The Times-Picayune published copies of new flood maps from the Army Corps of Engineers, along with a long analysis of what has and has not been done since the levees broke. Apparently if you're rich and white, you get flood protection first.

It took a little work, but I pulled together a comparative map of flood risk pre-Katrina and today (based on the ACE's maps: the bluer the area, the greater the flood risk) and layered it on top of the 2000 census map of percentage of African-American households (the greener the map area, the higher the percentage). Look carefully at the two maps and you'll see what I mean. Perhaps more shocking than the fact that Gentilly, New Orleans East and the Ninth Ward haven't gotten any flood protection relief is that the protection afforded to the Broadmoor and Mid-City areas is greatest in the areas with the smallest African-American populations.

Map 1 (pre-Katrina)



Map 2 (post-Katrina)


Wednesday, June 20, 2007

FEMA: Helping us to get back on our knees

WDSU is reporting that FEMA has agreed to help repair the New Orleans sewer system, sort of. The city's pipes were overwhelmed by the water running through them and crushing them from above after the federally-designed levee system collapsed. Post-levee-collapse, 100 million gallons a day were pouring out of our destroyed system. But FEMA refused to help, claiming that the damage wasn't hurricane related.

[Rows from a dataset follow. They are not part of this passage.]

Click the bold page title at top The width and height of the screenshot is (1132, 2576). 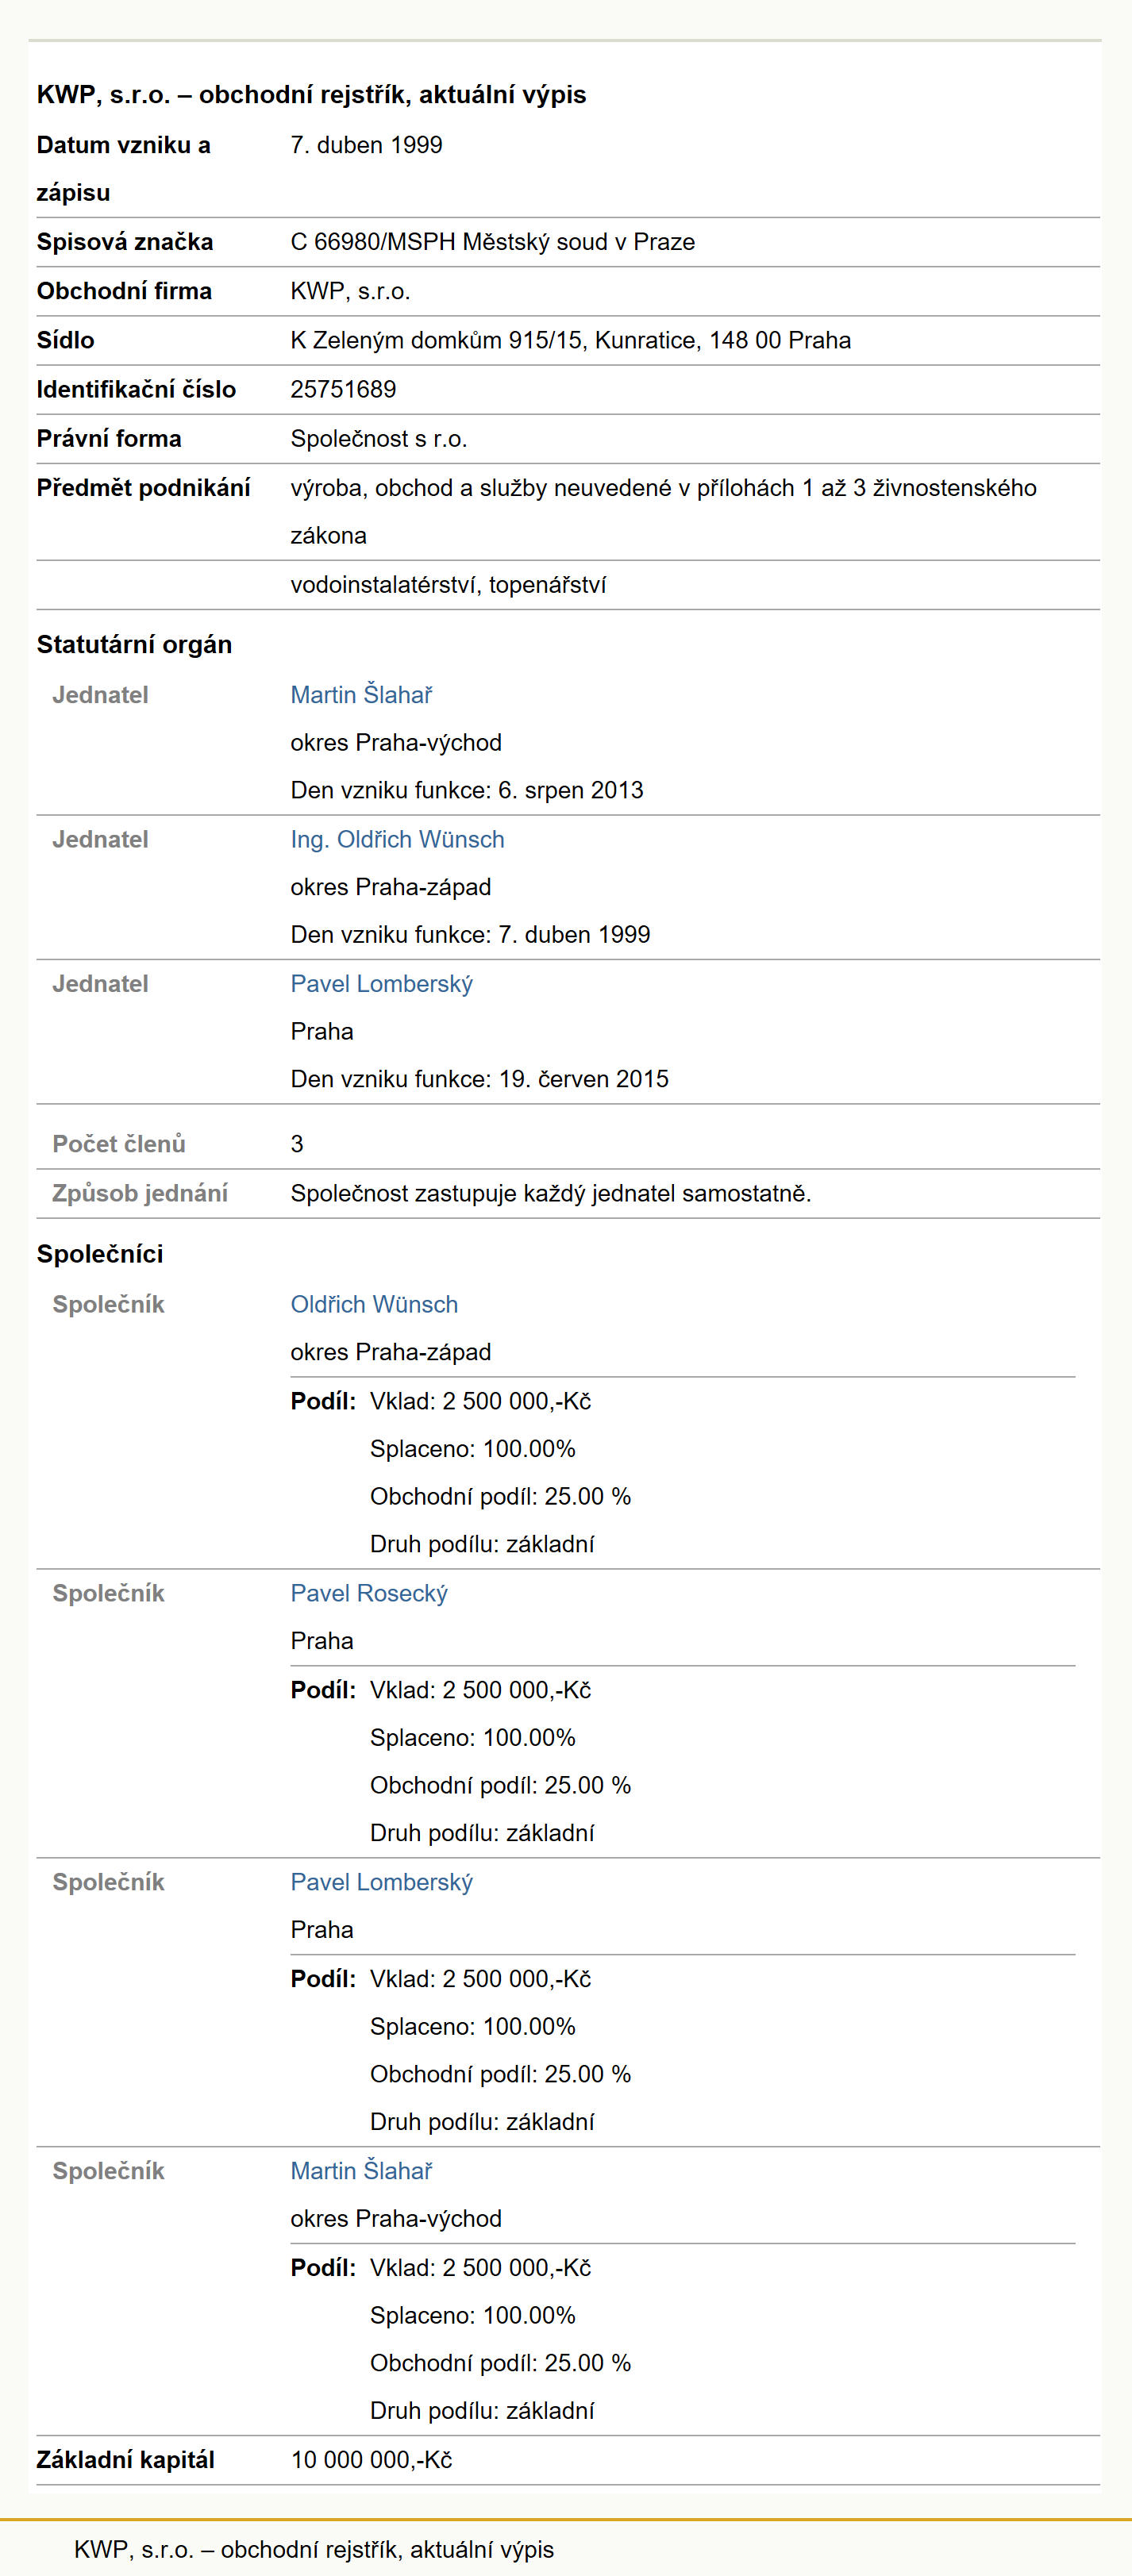click(311, 94)
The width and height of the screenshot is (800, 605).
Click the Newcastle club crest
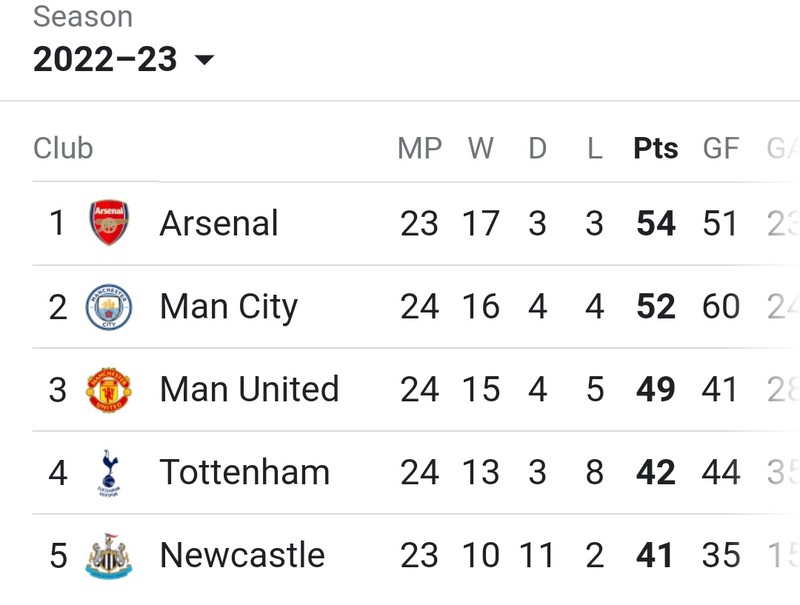coord(109,556)
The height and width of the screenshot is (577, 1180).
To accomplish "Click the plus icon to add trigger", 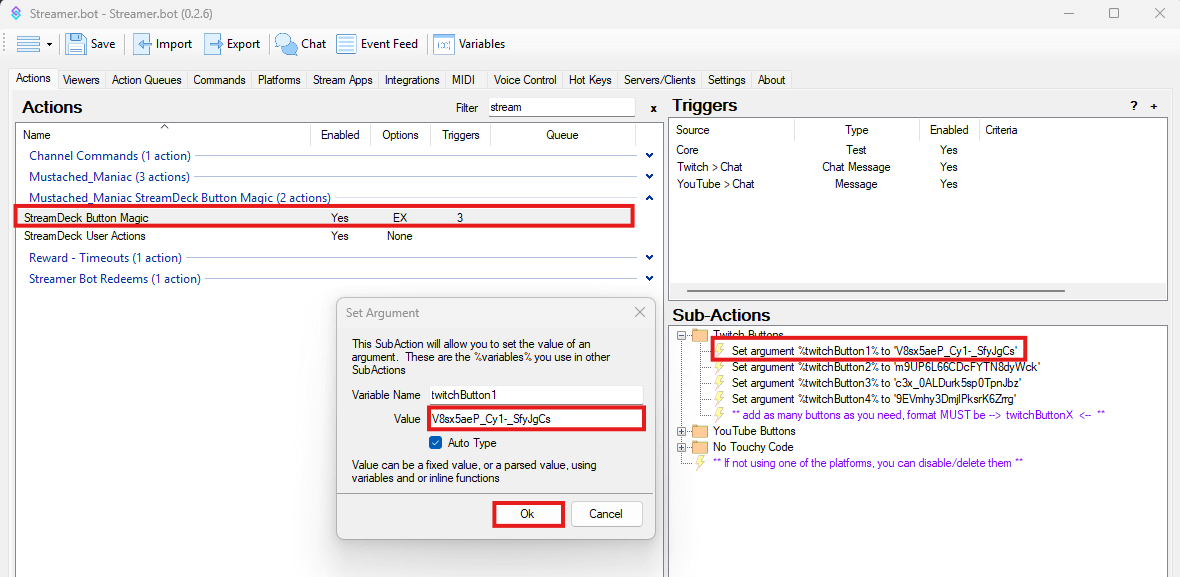I will coord(1154,106).
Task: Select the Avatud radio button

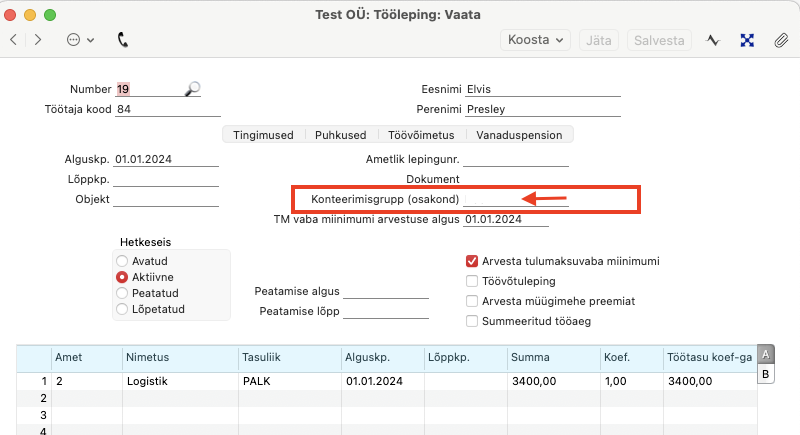Action: (122, 261)
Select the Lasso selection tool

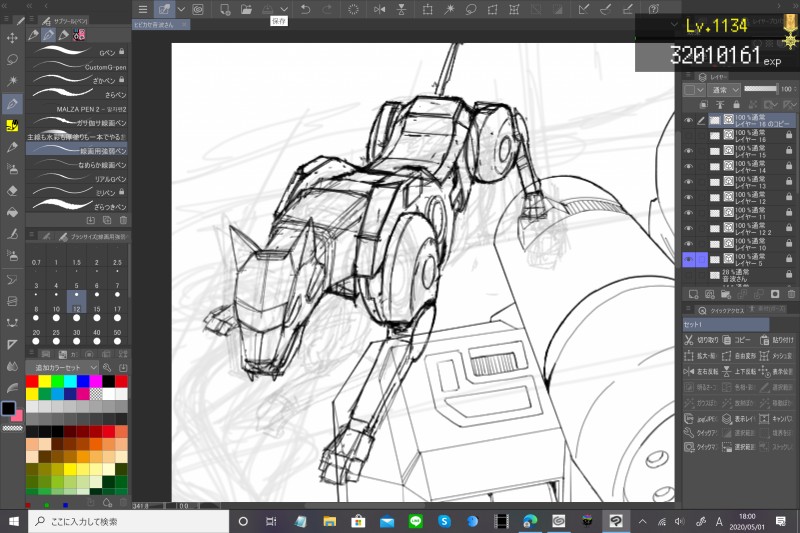pyautogui.click(x=13, y=59)
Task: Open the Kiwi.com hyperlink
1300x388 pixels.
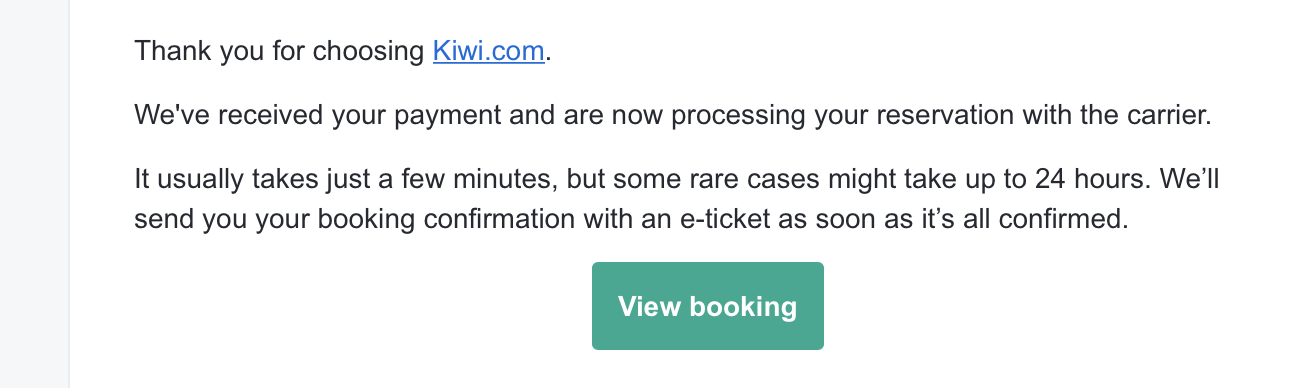Action: (x=489, y=51)
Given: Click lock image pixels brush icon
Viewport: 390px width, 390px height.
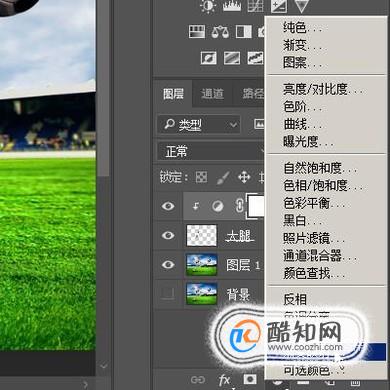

So out of our own overly taxed budgets, the local Sewerage and Water Board has worked to repair the system and it now leaks just 50 million gallons a day.

Now FEMA has changed its mind, but only a bit. FEMA is not going to repair what the government destroyed. Instead they've agreed to get us back to the crappy system we used to have, which used to leak 36 million gallons a day. Even if this were fair, how do you do this? Repair just a certain percent of the pipes? Repair just certain parts of the city? Repair at random until we reach the 36 million gallons figure? We await their Solominic wisdom.

UPDATE: The Times-Picayune has a fuller analysis of the issue. If only FEMA had come to its senses earlier, we might have been able to make greater progress on infrastructure by now.

Saturday, June 16, 2007

The road to tell is paved with good intentions

FEMA rightly felt that insurance payouts needed to start flowing to homeowners sooner than later. And one way to do that was to cut the red tape for flood insurance claims. Unfortunately they cut so close to the quick that we're all bleeding money as the insurance agencies take us and the rest of America to the cleaners.

Monday, June 4, 2007

Why do we get bubkis?

California estimated that the rebuilding of the on ramp to San Francisco's Bay Bridge would take 50 days. C.C. Myers Inc. did it in just 17 days. The contract built in incentives to hasten completion and California worked to assure both quality and reduced bureaucracy. As an article in the New York Times explains: "Within 24 hours of the devastating crash and fire, the federal government approved some emergency reconstruction money; not long after, the state settled on a design plan."

So why hasn't New Orleans seen anything like this? Why does school reconstruction lag so terribly? Why did garbage fill the streets for more than a year? Why did flood protection work take so long and still not work?! Why are there still street lights on the fritz? Why does our sewer system continue to spill water into the ground?

The world watched as New Orleanians were treated like trash after the levees broke. Americans were ashamed. Well, guess what? You should still be ashamed. New Orleans certainly shares some of the blame, but unimaginative and overly-bureaucratic state and federal government agencies and officials have turned a blind eye to the misery caused by the worst catastrophe in American history. A disaster caused by the U.S. Army Corps of Engineers. Out of sight, out of mind.